▶ _BRIEF_
From the records below, copy out each line that has the word "Open".

▶ _RECORD EXCERPTS_
--------------------

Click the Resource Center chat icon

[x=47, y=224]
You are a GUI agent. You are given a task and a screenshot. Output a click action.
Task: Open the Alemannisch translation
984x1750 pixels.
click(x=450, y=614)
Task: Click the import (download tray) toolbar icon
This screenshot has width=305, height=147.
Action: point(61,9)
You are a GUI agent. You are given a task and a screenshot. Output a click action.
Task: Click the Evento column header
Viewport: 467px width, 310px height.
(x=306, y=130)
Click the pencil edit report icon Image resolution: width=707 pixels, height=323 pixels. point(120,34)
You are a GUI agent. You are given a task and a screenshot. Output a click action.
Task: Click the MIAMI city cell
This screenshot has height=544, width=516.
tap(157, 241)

--------------------

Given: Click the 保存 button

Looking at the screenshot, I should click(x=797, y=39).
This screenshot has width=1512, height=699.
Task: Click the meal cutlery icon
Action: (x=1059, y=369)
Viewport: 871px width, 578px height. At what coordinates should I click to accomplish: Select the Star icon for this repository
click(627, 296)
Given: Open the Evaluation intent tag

--------------------

▶ _OUTPUT BELOW_
Task: Open the Alemannisch translation
Given: Open the Evaluation intent tag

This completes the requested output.